Action item -> Reproduce the listing below from the line with "You are a computer-use agent. Screen" to the line with "Click the Close button", both lines included, character for character, minus any pictures.

The data ->
-- Opening Marker --

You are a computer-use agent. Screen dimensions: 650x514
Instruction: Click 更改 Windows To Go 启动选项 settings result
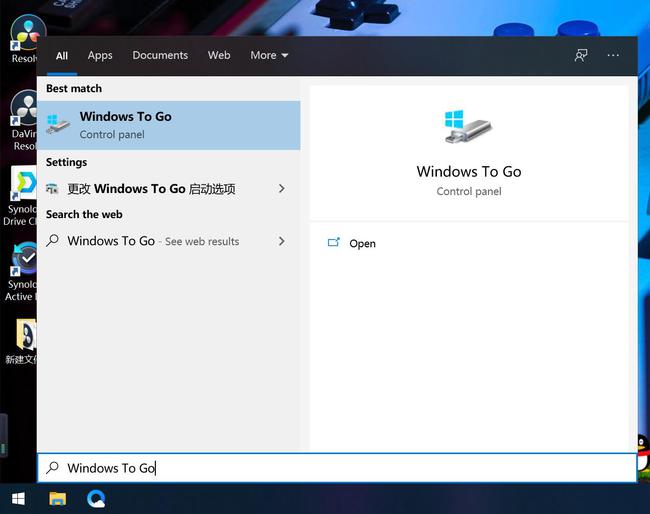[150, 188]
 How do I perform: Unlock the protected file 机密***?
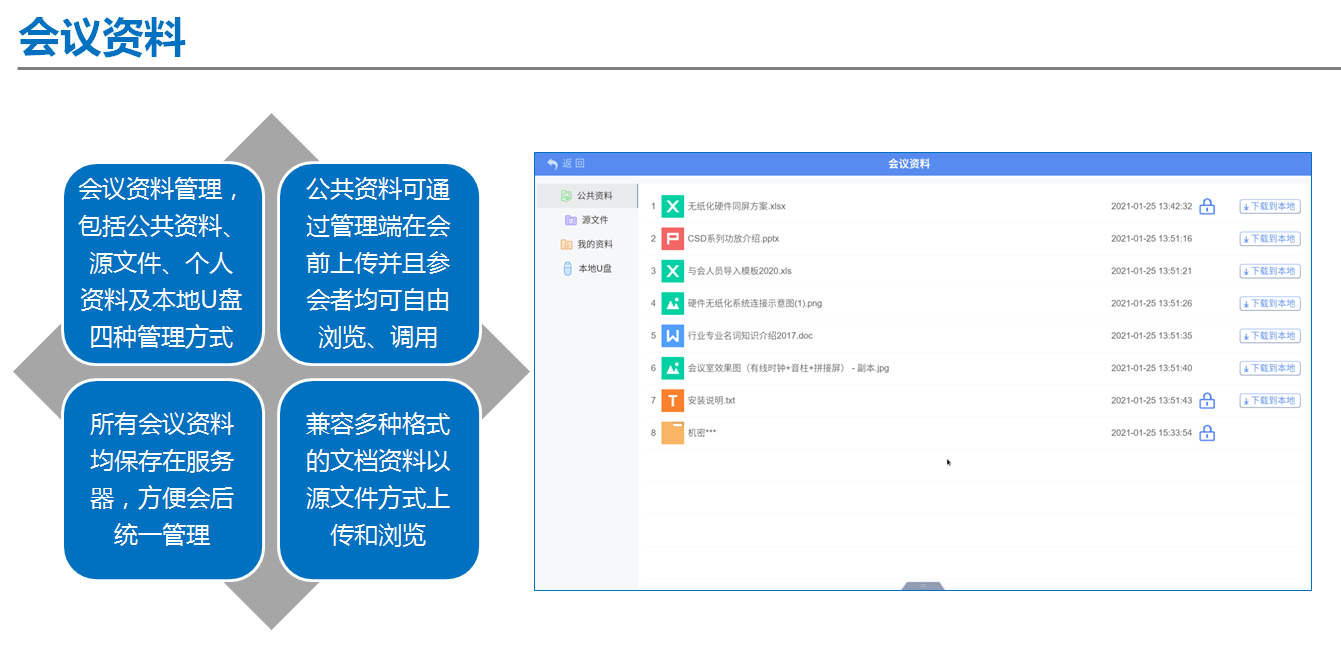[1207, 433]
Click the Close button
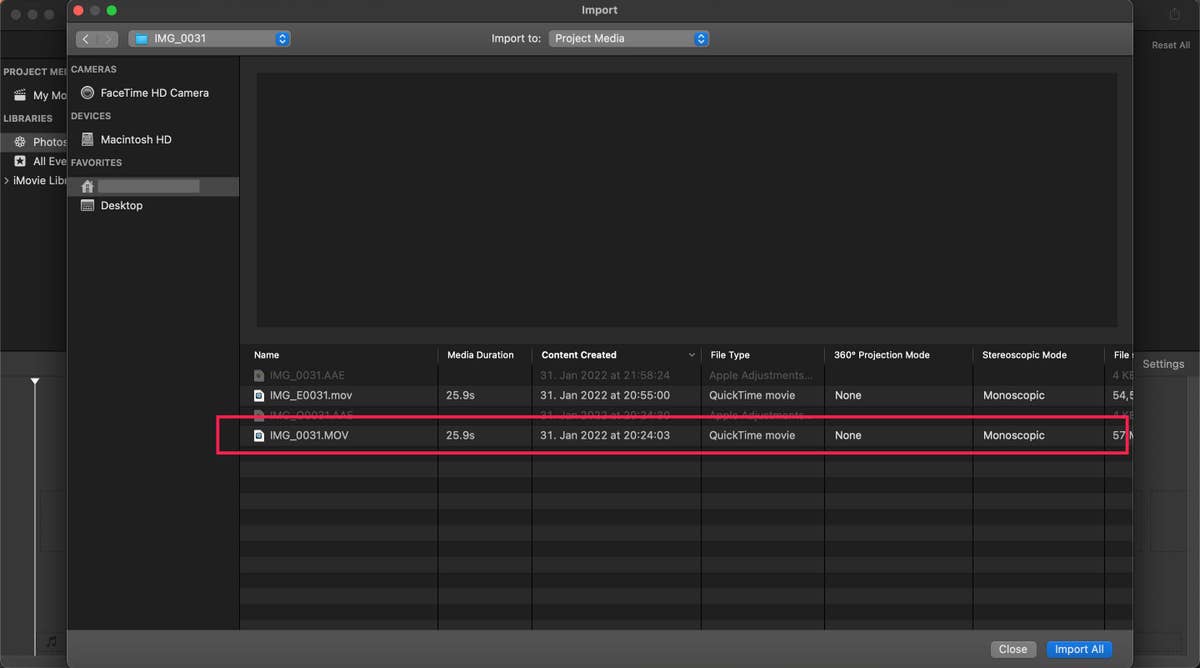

-- Closing Marker --
-- Opening Marker --

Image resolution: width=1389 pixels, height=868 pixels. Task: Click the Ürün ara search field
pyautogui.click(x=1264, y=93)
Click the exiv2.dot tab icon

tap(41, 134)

-- Closing Marker --
-- Opening Marker --

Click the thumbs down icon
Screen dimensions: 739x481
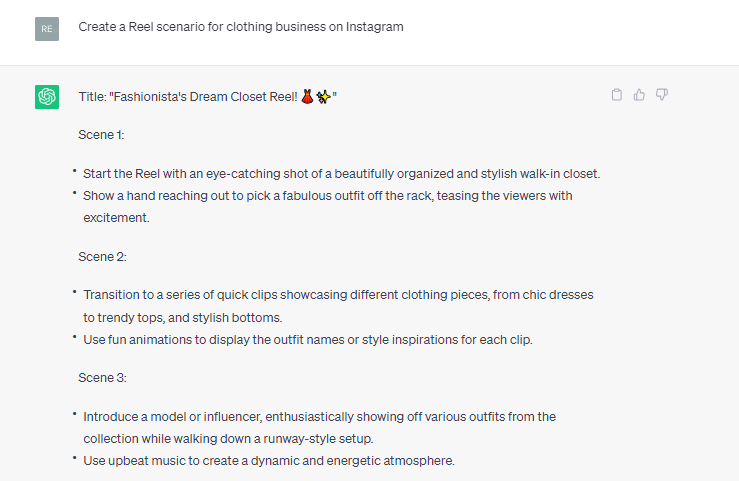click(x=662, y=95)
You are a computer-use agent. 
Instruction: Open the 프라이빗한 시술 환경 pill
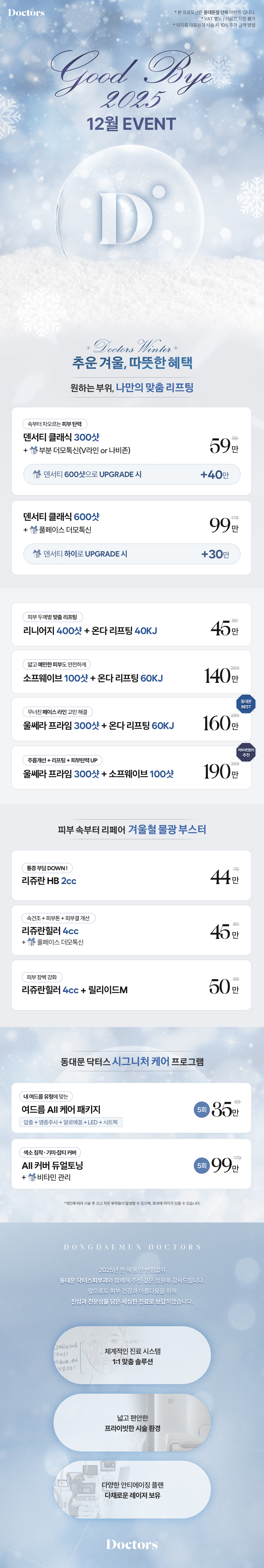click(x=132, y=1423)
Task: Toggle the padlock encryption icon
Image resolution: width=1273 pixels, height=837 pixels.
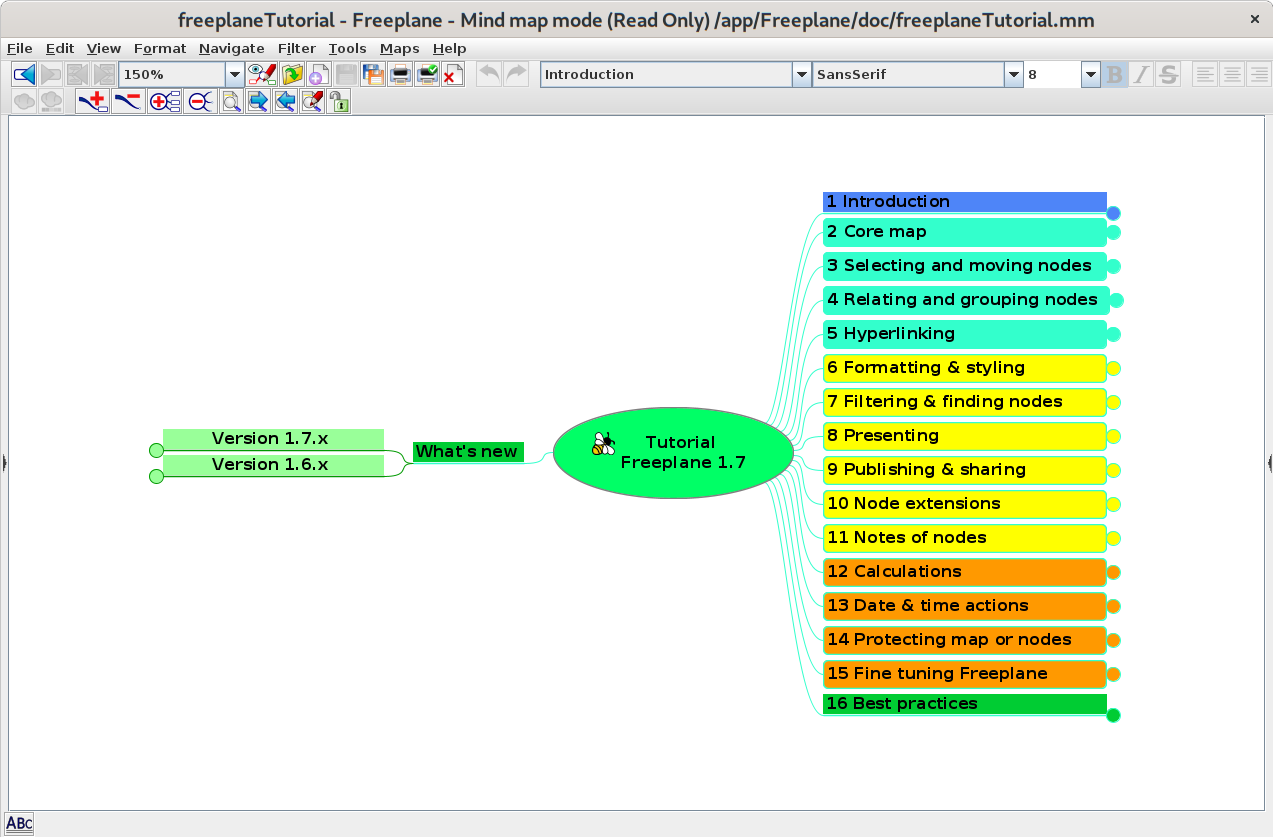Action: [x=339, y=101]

-- Closing Marker --

Solved problem ->
You are a computer-use agent. Screen dimensions: 650x514
Instruction: Click 更改 Windows To Go 启动选项 settings result
[150, 188]
 How do I perform: Unlock the protected file 机密***?
[1207, 433]
Click the Close button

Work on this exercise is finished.